Amorphous Growth

Cell Model

Here, a "cell" refers to a computing element that represents a biological cell. In this model, cells are immobile and non-overlapping. They have no notion of global position or direction, but can store a small amount of local state and communicate with neighbors using local interactions. They have the following major capabilities:

i. Replication - Cells can replicate, or produce new cells that differ only in terms of local state. When a cell replicates, it places a daughter cell in a random location within a fixed radius of its own center.
ii. Messaging - Cells communicate by exuding and reacting to chemical-like signals, referred to as gradients. Messages originate from a sender-cell with a certain strength that decays as it travels through the medium; its relative concentration therefore encodes the distance between the sending- and receiving-cells. A cell's behavior upon executing its internal cell program is highly dependent on the gradients it receives.

In each "clock cycle", the environment simulator program directs a random subset of all existing cells to execute their cell programs in a random order.
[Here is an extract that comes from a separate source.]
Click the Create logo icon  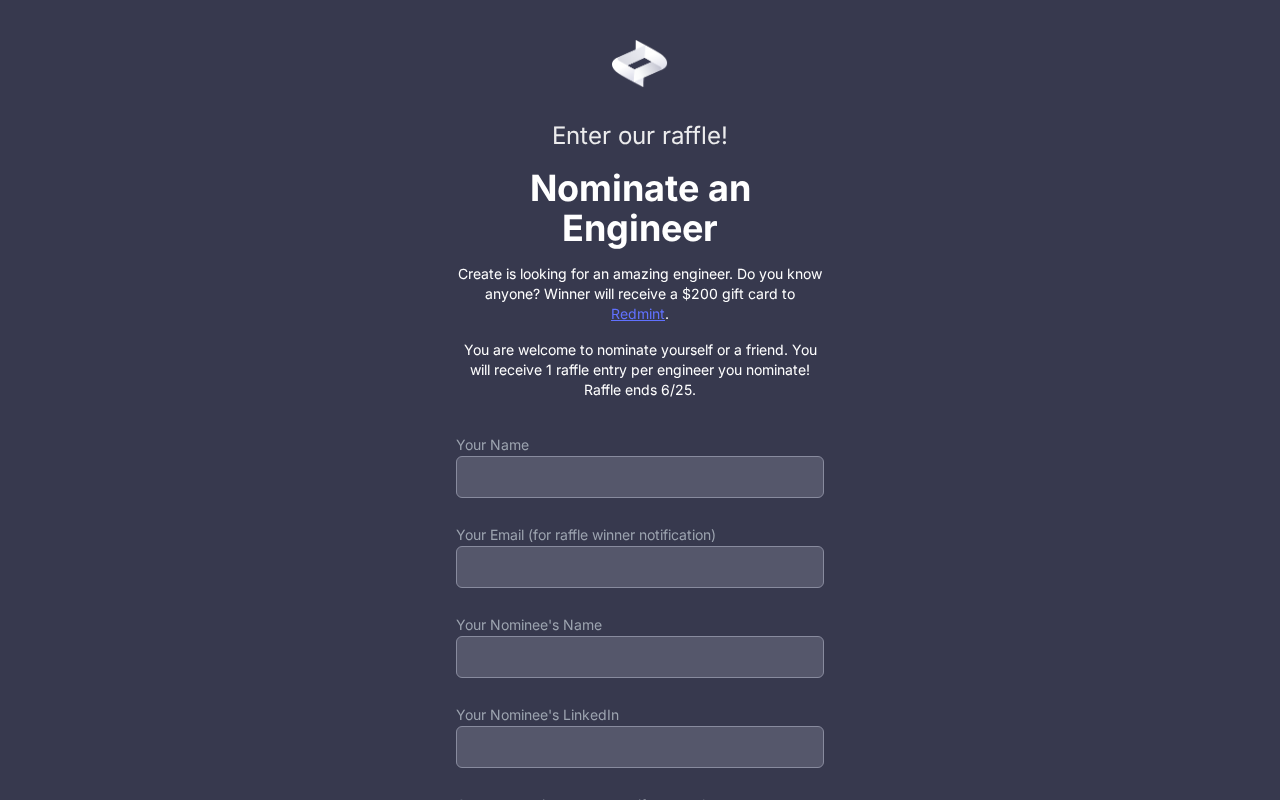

To impart greater realism to the system, cells are subject to random death.

Center & Reference Cells

Throughout the growing process, cells may designate themselves as either center cells or reference cells.

Center Cells - Center cells initiate the growth of circles. A center cell essentially exudes a gradient with a strength proportional to the radius of the desired circle, and begins to replicate. Replication halts when cells can no longer hear the message from the center.
Reference Cells - Cells, lacking knowledge of global position or direction, must accomplish the growth of overlapping circles in fairly precise relative locations. To achieve this, the cells define a coordinate system for the emerging shape at the circle level; that is, as a circle is being formed via replication, certain cells will designate themselves as "reference cells" which define the north, east, south, and west poles of the circle (see diagram). Once these cells are in place, any position in the circle (e.g. positions of new center and reference cells) can be specified as a ratio of distances from the reference points.

A circle grown from "cells". The non-yellow cells are reference points.


Special (center and reference) cells are selected by means of a competition mechanism, in which the victorious cell earns the respective designation. As mentioned earlier, the ideal position of a special cell can be given in terms of distances (gradients) from currently-existing reference points. Therefore, the cell whose incoming gradient messages match the ideal gradient values should become the new special point.

Competition is necessary because cells in the environment exist only at random locations; that is, a cell might not exist at the exact position specified by gradients for the location of a new special cell. Therefore, the cell whose gradient values most closely match the ideal gradient values should become the new special cell. Proximity to the ideal gradient values is indicated by high values of a certain goodness function computed by the cell.

One quality of this competition mechanism is that it nicely handles the event of random cell death; if a special cell were to die, competition would ensure that the next-closest living cell would replace it.